### GIVEN PROBLEM
Please identify every line in the records below that contains the string "This", and copy each such line in full. Treat uppercase and lowercase as different.

>> START DATA PROVIDED

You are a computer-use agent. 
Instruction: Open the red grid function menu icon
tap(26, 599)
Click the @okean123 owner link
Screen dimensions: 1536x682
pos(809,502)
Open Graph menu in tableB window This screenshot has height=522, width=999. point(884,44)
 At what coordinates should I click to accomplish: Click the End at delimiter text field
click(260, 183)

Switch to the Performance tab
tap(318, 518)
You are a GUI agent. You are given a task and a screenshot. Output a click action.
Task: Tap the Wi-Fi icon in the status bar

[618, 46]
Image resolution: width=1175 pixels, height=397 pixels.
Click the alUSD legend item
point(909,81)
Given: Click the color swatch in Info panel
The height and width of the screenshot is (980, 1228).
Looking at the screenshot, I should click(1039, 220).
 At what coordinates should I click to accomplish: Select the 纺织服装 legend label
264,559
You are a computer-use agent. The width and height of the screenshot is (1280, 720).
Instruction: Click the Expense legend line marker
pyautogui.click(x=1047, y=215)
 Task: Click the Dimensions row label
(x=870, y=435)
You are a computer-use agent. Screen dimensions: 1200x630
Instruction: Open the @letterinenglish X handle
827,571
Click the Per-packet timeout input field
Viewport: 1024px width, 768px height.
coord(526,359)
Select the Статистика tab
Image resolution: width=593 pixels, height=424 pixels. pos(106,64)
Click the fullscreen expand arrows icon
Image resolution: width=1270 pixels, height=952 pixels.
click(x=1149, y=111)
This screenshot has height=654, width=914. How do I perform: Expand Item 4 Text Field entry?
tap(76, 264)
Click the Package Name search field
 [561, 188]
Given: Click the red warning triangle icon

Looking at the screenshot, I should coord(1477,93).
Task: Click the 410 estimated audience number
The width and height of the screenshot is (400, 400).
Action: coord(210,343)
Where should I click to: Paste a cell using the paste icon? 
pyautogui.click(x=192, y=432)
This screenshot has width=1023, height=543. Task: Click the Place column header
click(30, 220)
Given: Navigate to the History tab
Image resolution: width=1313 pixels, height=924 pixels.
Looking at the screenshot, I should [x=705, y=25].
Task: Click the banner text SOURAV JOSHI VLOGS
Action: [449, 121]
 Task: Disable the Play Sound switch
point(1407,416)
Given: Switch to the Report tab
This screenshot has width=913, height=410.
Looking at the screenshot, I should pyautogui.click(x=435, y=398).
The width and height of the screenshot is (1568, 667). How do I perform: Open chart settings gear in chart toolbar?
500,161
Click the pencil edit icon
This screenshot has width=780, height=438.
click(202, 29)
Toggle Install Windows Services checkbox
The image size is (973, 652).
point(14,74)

>> END DATA PROVIDED

### SOLUTION
Open Graph menu in tableB window This screenshot has height=522, width=999. point(884,44)
This screenshot has height=654, width=914. How do I perform: Expand Item 4 Text Field entry?
This screenshot has width=1023, height=543. Task: Click the Place column header
This screenshot has width=913, height=410.
This screenshot has width=780, height=438.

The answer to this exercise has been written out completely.